Q: Those differences in the starting point of Europe and Latin America that you were talking about have become clear in the negotiations of the EU-Mercosur agreement. In Brussels there was talk of an agreement by the end of the year. Do you think it’s close now?
A: It makes perfect sense in the 21st century that we have this Mercosur-EU agreement. It seems unbelievable that we have been talking about this issue for almost three decades and that it has not come to fruition. No negotiation is perfect. There will always be something that someone will not like, but the important thing is to conceptualize that 100% of the arrangement is better than the absence of the arrangement. When we reach that sum, because this cannot be a matter of accounting entries, of who wins, who loses, but rather 100% agreement serves and contributes to a purpose that is to reduce poverty, to increase interaction, I believe that there we will have taken an important step. Furthermore, Europe would consolidate itself as the region most integrated with Latin America and the Caribbean, which helps Europe and Latin America see each other as regions that are complementary and that can build global solutions together.

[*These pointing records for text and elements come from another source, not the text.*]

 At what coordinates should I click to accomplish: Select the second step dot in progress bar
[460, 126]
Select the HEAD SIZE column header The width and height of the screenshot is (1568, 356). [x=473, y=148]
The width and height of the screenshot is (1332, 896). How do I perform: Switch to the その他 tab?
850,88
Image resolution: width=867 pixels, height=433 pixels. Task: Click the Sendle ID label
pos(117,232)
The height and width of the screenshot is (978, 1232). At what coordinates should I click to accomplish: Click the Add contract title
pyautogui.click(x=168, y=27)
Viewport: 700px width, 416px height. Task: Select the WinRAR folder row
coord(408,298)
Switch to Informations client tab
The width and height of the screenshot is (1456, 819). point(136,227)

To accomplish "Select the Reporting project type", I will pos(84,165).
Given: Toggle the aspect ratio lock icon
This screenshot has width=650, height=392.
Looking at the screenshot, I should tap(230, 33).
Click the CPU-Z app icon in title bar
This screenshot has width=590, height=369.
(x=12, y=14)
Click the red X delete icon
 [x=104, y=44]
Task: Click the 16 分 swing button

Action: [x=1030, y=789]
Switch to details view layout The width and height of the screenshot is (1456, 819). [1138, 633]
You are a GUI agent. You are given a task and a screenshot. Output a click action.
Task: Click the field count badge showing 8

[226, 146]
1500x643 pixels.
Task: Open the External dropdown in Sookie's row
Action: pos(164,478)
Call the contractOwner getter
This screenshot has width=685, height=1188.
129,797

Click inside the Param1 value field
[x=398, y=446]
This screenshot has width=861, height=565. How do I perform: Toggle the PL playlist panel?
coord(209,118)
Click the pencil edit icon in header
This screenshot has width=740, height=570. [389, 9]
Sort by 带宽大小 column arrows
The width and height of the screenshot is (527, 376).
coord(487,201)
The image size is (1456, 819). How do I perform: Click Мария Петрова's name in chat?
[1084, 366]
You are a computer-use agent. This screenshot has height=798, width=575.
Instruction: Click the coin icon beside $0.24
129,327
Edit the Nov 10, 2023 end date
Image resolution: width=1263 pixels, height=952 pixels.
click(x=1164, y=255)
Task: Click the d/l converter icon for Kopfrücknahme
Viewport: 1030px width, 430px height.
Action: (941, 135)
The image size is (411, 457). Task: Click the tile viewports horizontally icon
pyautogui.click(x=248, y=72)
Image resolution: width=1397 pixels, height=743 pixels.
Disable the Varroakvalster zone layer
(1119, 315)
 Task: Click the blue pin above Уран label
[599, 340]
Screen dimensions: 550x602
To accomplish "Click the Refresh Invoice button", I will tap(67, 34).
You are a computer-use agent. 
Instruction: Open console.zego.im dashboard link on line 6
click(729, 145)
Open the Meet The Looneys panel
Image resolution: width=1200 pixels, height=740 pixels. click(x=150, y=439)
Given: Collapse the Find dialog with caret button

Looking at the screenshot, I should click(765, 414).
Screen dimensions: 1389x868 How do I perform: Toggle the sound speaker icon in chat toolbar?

To the extent we keep that in mind, it will be easier to reach agreement and seek agreement. I hope it arrives At CAF, we have expressed the importance of this agreement for the EU and for Latin America, not only for Mercosur and Europe, but for the entire region. We would have one of the largest trading areas in the world. It would make it possible to increase investment flows, but we would also do it at a time when the world requires a paradigm shift and a change in the way trade and investment are related to the world in order to safeguard the planet.